» **Work order**
In the data below, find every line with the string "icon" and pull it out.

--- Record set ---

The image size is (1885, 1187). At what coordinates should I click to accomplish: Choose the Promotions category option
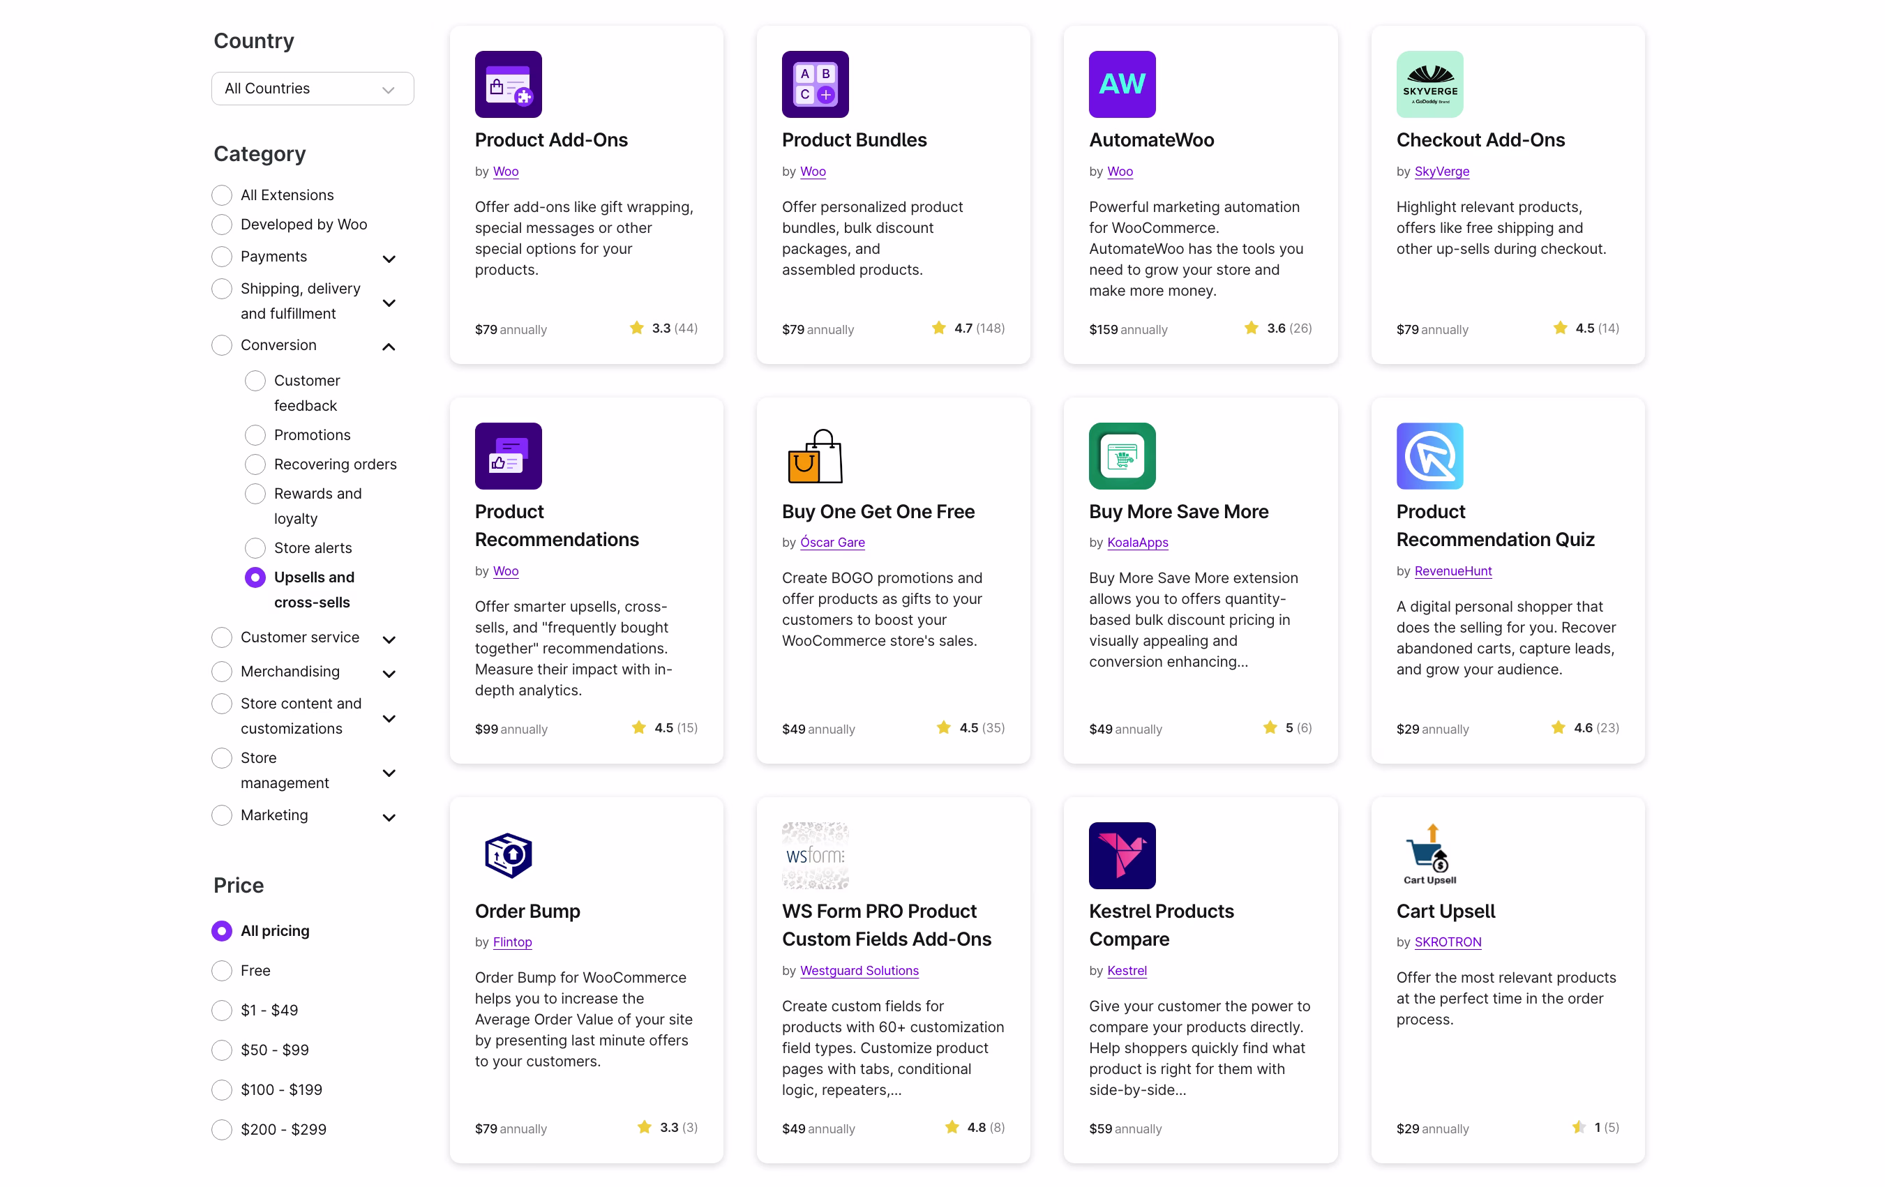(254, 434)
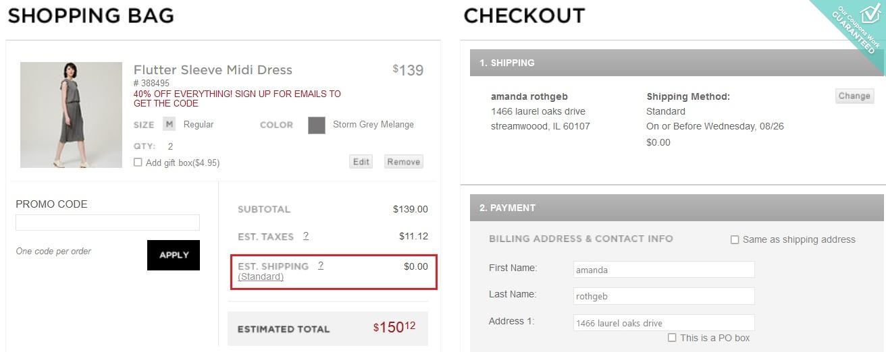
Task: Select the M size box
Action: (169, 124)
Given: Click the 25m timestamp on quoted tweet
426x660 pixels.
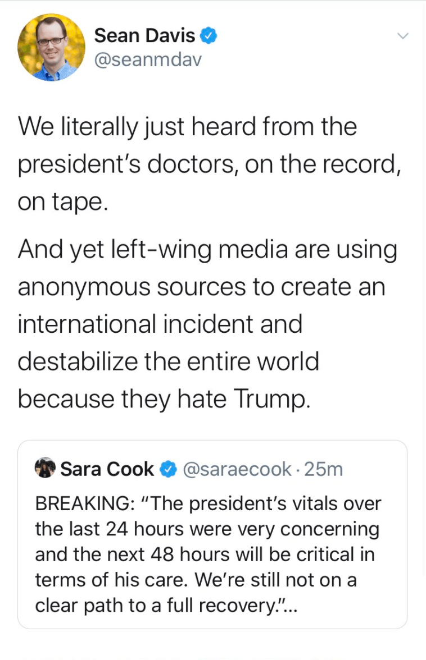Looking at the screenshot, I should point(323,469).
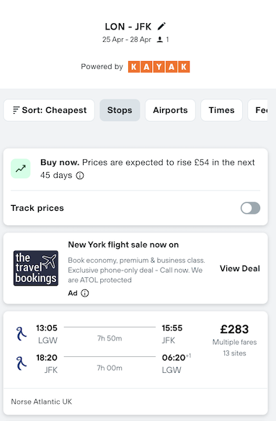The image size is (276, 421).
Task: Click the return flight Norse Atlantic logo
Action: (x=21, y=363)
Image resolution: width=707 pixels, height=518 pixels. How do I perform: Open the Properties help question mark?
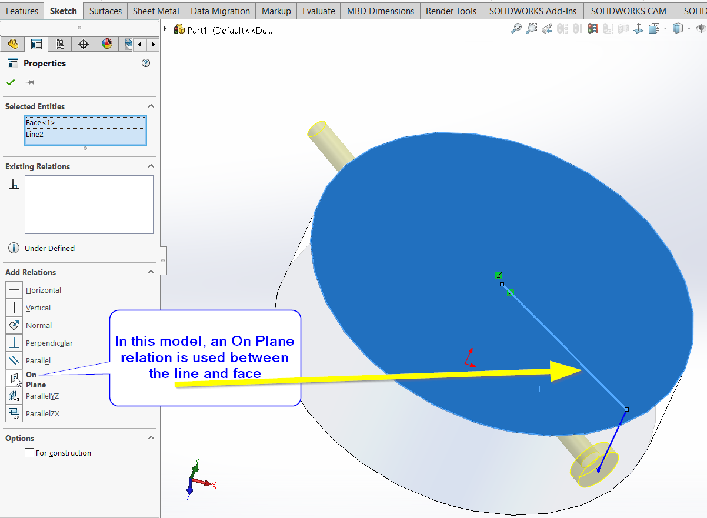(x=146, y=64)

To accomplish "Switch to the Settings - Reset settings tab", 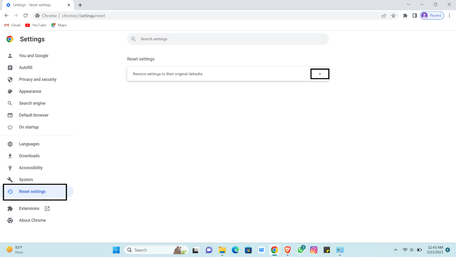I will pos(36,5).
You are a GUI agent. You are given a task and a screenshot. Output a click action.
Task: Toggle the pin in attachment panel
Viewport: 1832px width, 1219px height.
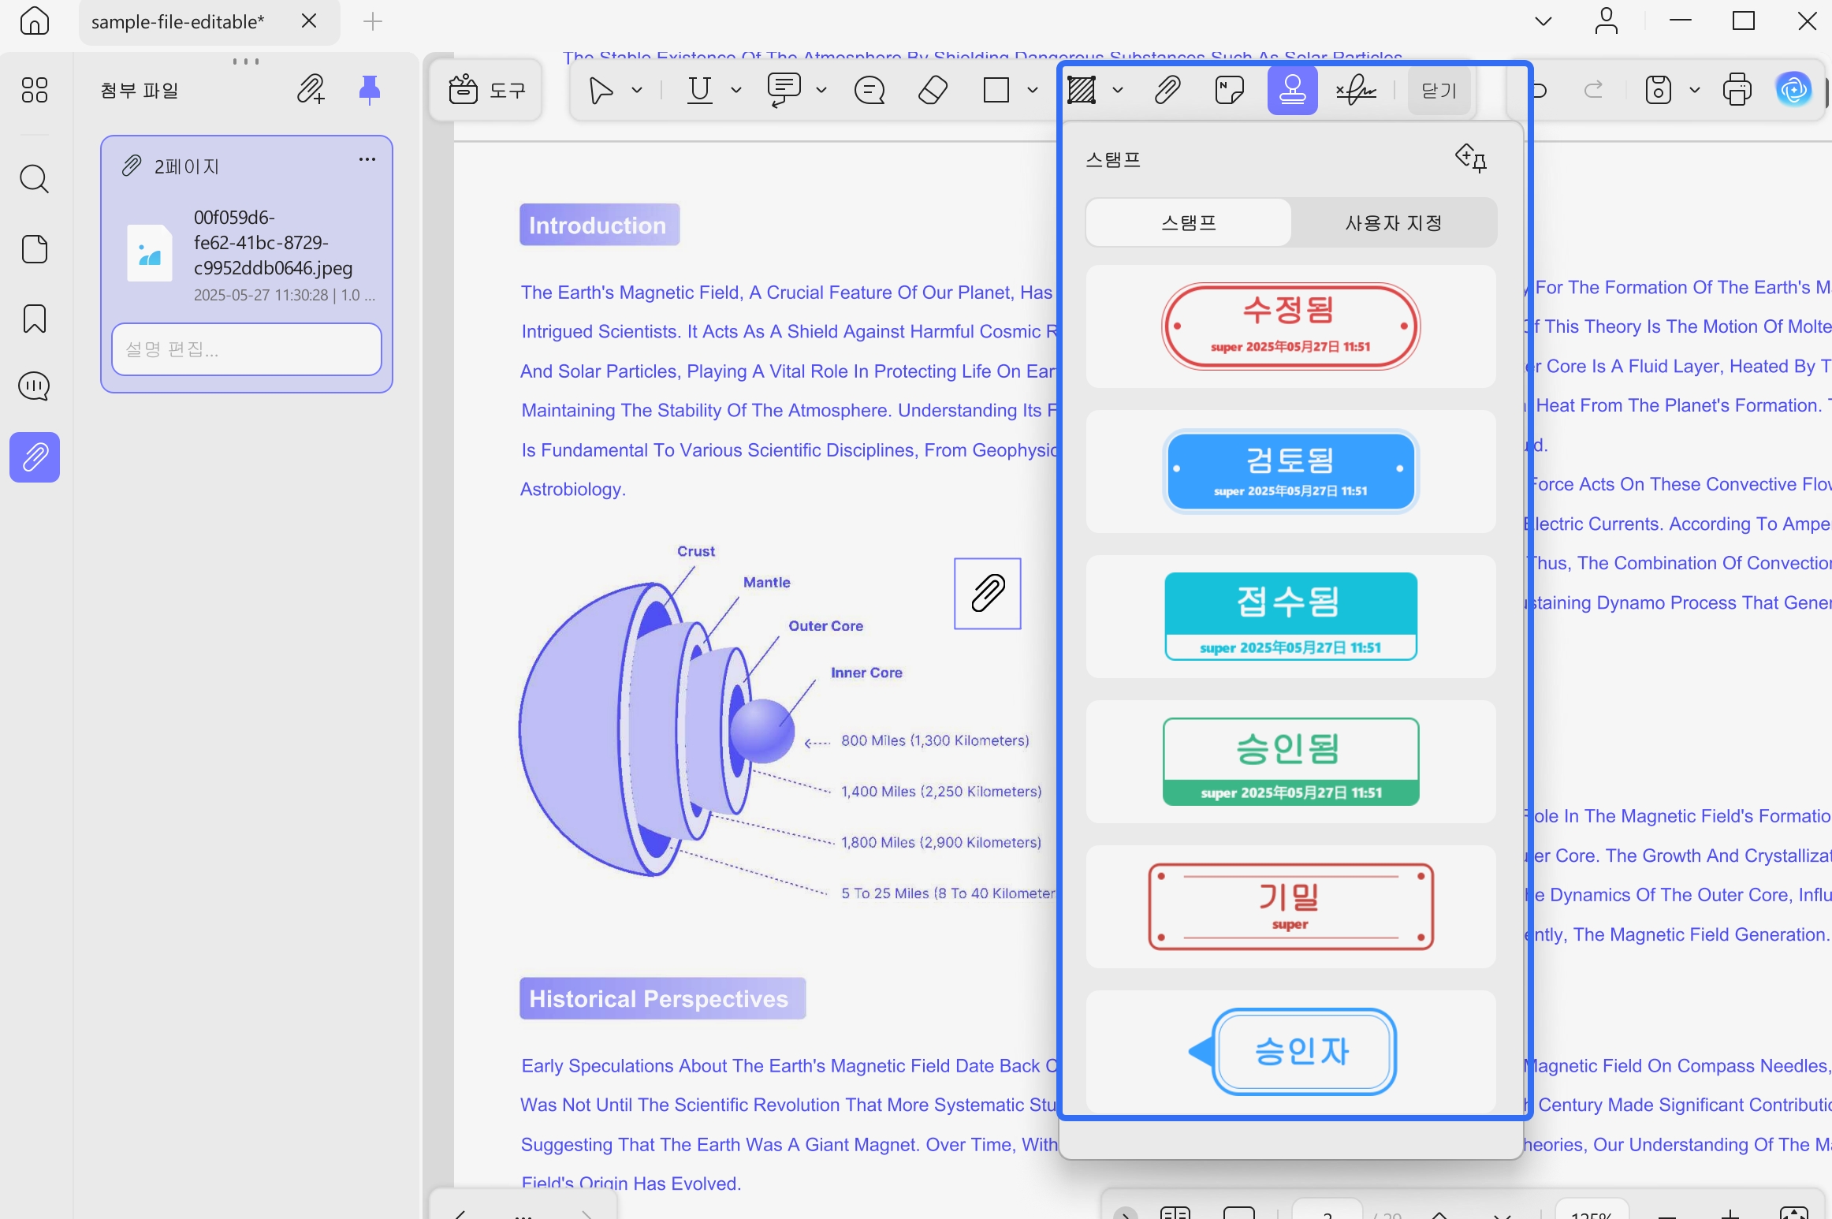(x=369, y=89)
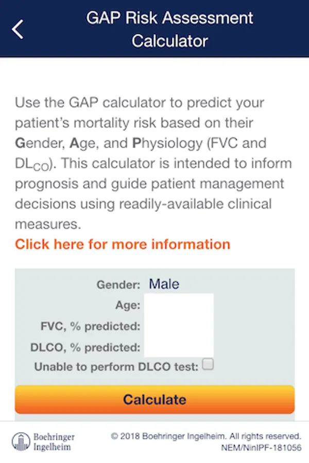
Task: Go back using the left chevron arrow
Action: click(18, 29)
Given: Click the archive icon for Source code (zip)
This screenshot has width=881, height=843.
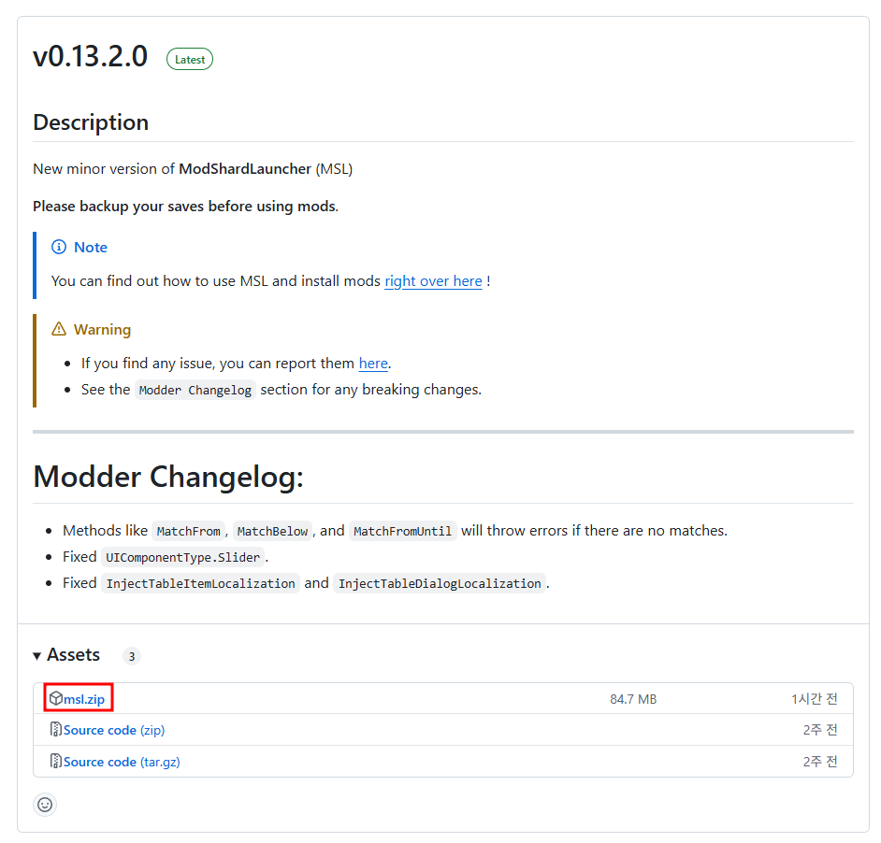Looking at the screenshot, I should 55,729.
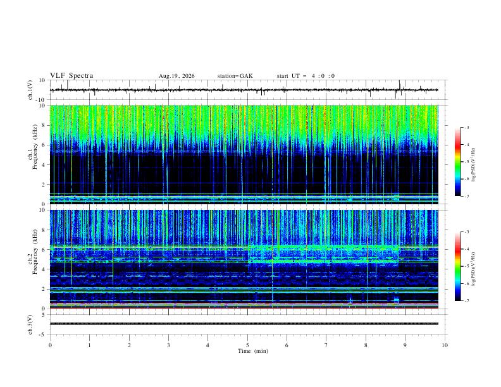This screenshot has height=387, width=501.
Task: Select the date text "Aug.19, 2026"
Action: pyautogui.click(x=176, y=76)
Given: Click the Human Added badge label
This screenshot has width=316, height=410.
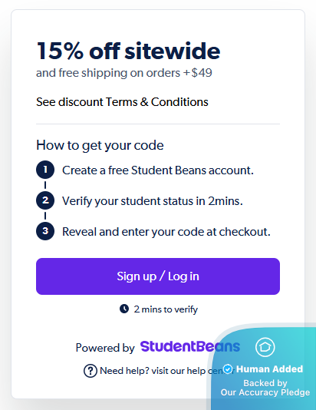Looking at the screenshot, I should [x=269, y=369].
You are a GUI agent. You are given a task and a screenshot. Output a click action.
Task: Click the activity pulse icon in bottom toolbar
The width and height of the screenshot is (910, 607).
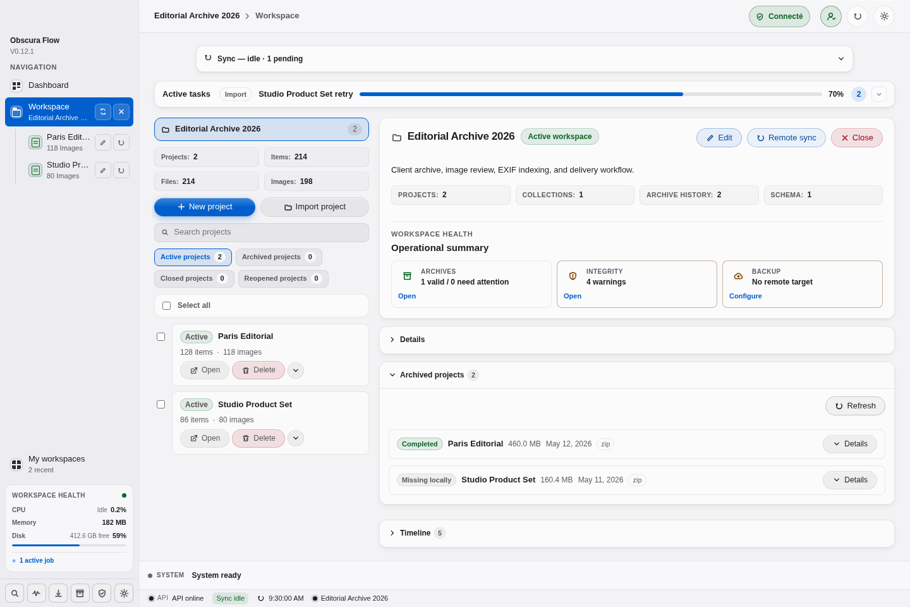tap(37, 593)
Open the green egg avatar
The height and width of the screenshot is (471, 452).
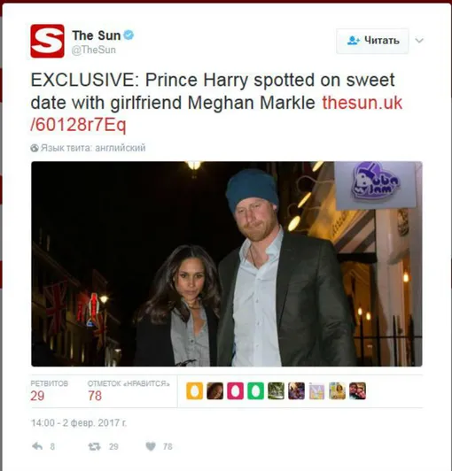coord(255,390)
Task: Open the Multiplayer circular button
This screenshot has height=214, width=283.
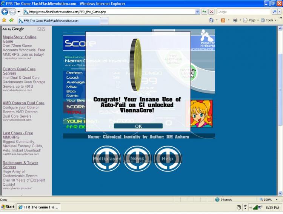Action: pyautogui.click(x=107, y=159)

---

» **Solution to the problem**
Given: Click the archive icon for Source code (zip)
Task: Click the activity pulse icon in bottom toolbar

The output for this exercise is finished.